Van der Bellen: Die langfristige Perspektive fehlt

Van der Bellen: Die langfristige Perspektive fehlt
Alexander Van der Bellen über seine Studie „Forschungsstandort Wien“ – und warum es hier an Exzellenz mangelt.

Alexander Van der Bellen hat eine Studie in Auftrag gegeben, die den Forschungsstandort Wien untersucht. Der Nationalratsabgeordnete und Beauftragter der Stadt Wien für Universitäten und Forschung im Gespräch.

KURIER: Bei der Vorstellung der Studie wurden Sie vergangene Woche  von protestierenden Studierenden "überfallen". Sie haben sich dann 40 Minuten mit den Studierenden zusammengesetzt und geredet. Wie oft passiert Ihnen so etwas?

Alexander Van der Bellen: Nicht allzu oft, ich habe eher mit Absolventen zu tun. Meistens zu einem Sachthema, aber auch, was das Bildungssystem insgesamt betrifft.

Was haben Sie von den Studierenden mitgenommen, die für ihr Fach Internationale Entwicklung kämpfen?

Mich hat das Engagement und der leidenschaftliche Einsatz beeindruckt. Der wird aber mitgetragen von einer etwas romantischen Einstellung – und ich  meine das ganz freundlich.

Zu Ihrer Studie über "Wiener Karrieren": Wie international sind Forscher hier?

Es hat sich bestätigt, dass eine hohe wissenschaftliche  Produktivität stark mit räumlicher Mobilität korreliert. Wenn jemand international  wahrgenommen wird, wird er auch mobil. Und umgekehrt. Die Studierenden sind mobiler geworden, auch die Dissertanten, Post-Docs und Professoren.
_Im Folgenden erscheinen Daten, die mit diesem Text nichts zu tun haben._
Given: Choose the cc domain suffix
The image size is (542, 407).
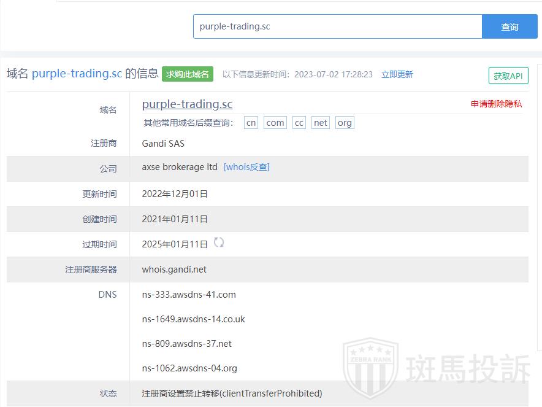Looking at the screenshot, I should [x=299, y=123].
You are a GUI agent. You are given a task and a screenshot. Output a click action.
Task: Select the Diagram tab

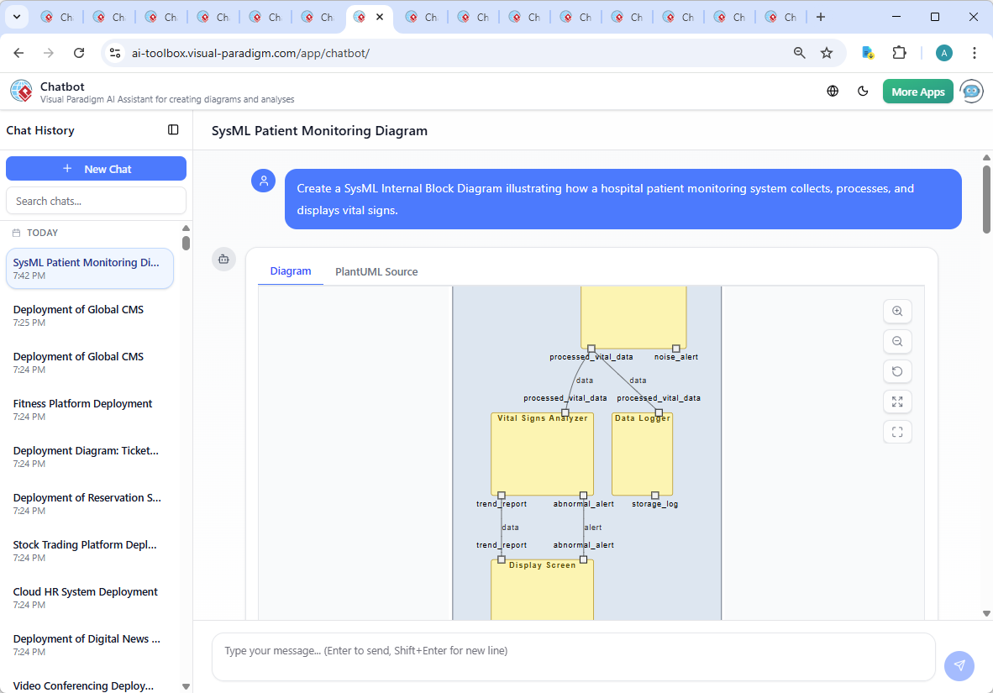click(291, 271)
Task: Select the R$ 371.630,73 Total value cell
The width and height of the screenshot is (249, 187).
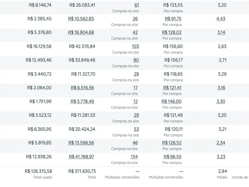Action: pyautogui.click(x=82, y=171)
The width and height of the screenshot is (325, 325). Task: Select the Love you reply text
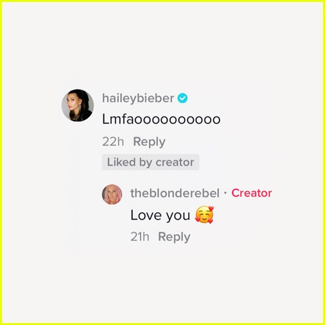pyautogui.click(x=160, y=215)
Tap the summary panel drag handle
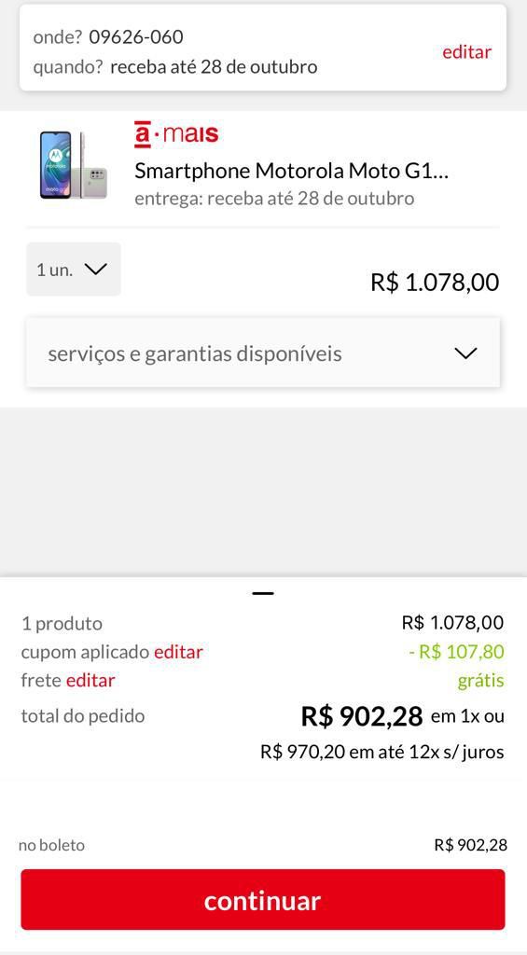This screenshot has width=527, height=955. pos(263,593)
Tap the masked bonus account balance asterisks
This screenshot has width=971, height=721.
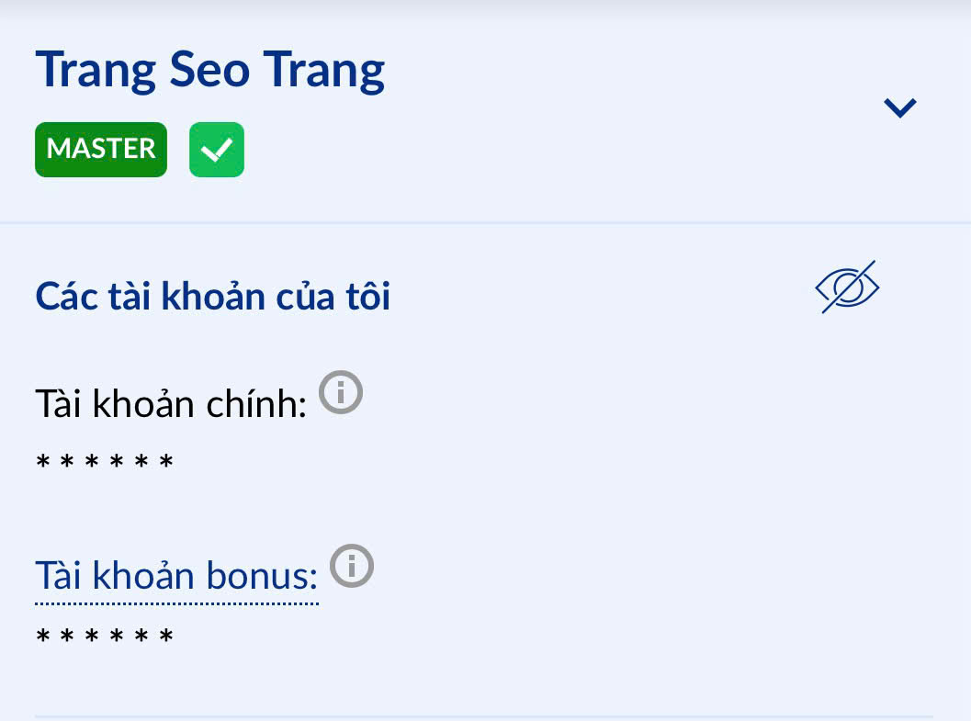coord(105,636)
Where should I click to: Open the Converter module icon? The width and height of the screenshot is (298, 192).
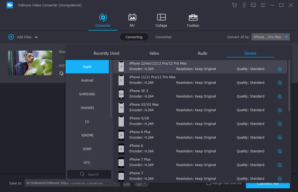(102, 17)
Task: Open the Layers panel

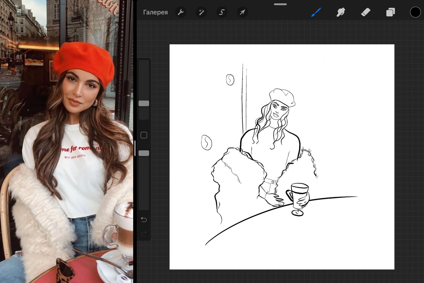Action: pyautogui.click(x=390, y=12)
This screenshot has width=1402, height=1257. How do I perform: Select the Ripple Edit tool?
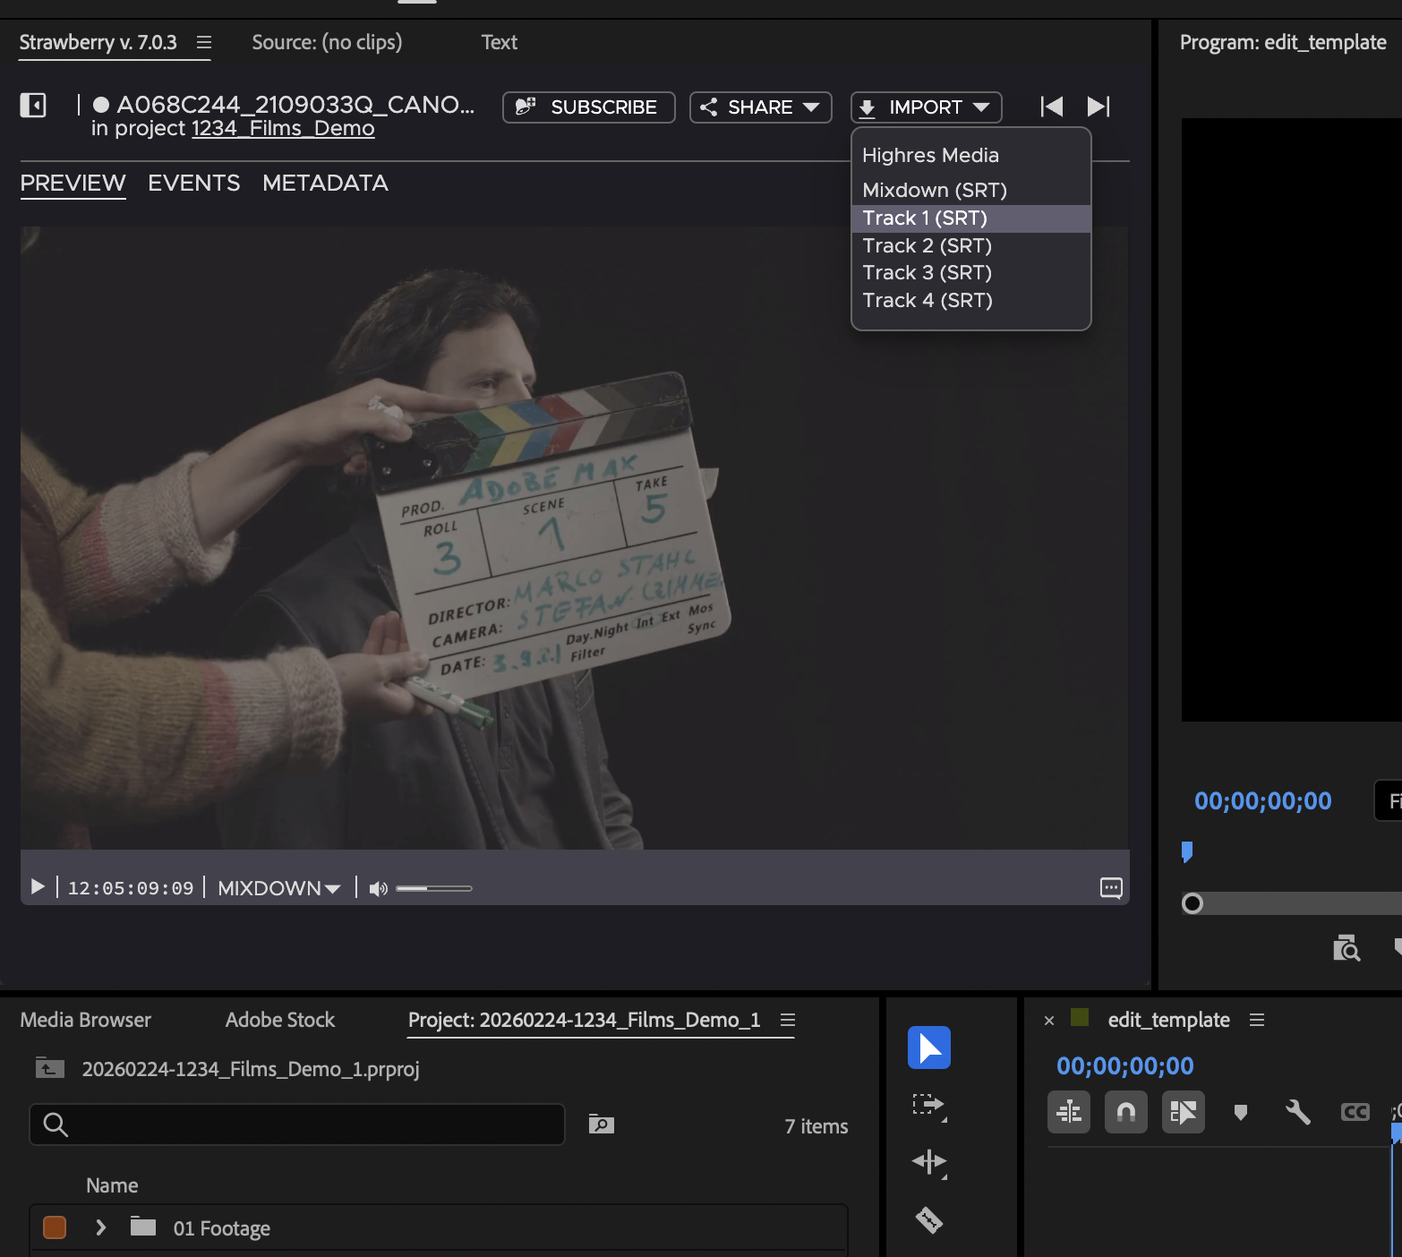pyautogui.click(x=928, y=1162)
Was mich überrascht hat:  Mehr als 50 Prozent der ausländischen  Promovenden kommen aus MINT-Fächern. Hier haben wir  ein naheliegendes Arbeitskräftepotenzial.

Aber es fällt uns schwer,  Forscher, die zu uns kommen, zu halten. Warum?

Man weiß zu wenig darüber. Es wird zum Teil am rigiden Fremdenrecht liegen. Eventuell auch an den Nachwirkungen einer fremdenfeindlichen Reputation, auch wenn die  gesetzlich mit der Rot-Weiß-Rot-Karte gar nicht mehr gedeckt ist.

Welchen Stellenwert hat Wien in Europa?

Wien steht bei der F&E-Quote ganz gut da.  Wien ist nicht gut, was  die  sogenannte  Akademikerquote betrifft. Das könnte zukünftig eine Wachstumsbremse sein.

Wo liegen die Mängel am Forschungsstandort Wien?

Am Geld. Die Uni München  hat etwas mehr als die Hälfte der Studierenden der Uni Wien –  und ein gleich großes Budget. Ohne Geld fehlt einfach die Attraktivität.

Ist Wien ein Drehkreuz für Forscher?

Forscher, die von Wien weggehen, gehen nach Westen. Forscher, die zu uns kommen, kommen aus Deutschland oder aus den osteuropäischen Ländern. Man kann also von einem Drehkreuz sprechen. Das Hauptproblem am Ost-West-Durchzug: Es ist    kein Naturgesetz, dass wir diesen Zustrom haben. Irgendwann könnte man Wien auch einfach überspringen.

Was braucht die Stadt, um mehr Forscher anzuziehen?

Neben  Geld eine verlässliche Perspektive für die nächsten zehn Jahre. Das spielt bei jeder neuen Berufung eine Rolle. Drei Jahre Leistungsvereinbarung sind sehr kurz. In Gugging hat man den anderen Weg beschritten: Eine Finanzierung bis 2026 – das ist vorbildlich.

Es gibt ein paar Institute in Wien, die international herausragend gut funktionieren. Was machen die anders?

Oft gibt es hier ein wissenschaftliches Zugpferd und mit ihr/ihm entsprechende materielle Ressourcen. Das  zieht  dann auch andere an: Beispiele sind die Professoren  Zeilinger, Penninger, Schröder. Aber was der Anstoß für diese Exzellenz ist? Das ist eine  gute Frage.

Was kann die Stadt tun?

In Österreich ist die Uni Bundeskompetenz. Aber die  symbolische Seite ist nicht zu vernachlässigen. Bis Sie mir das Gegenteil beweisen, behaupte ich, dass es bei der Umbenennung des "Lueger-Rings" in "Universitätsring" in den Medien immer nur um die Person Lueger ging.  Aber nie um das großartige Zeichen, das ein "Universitätsring" ist. Das ist doch typisch. Das Verhältnis der Stadt Wien zu ihren Unis ist ein sehr merkwürdiges.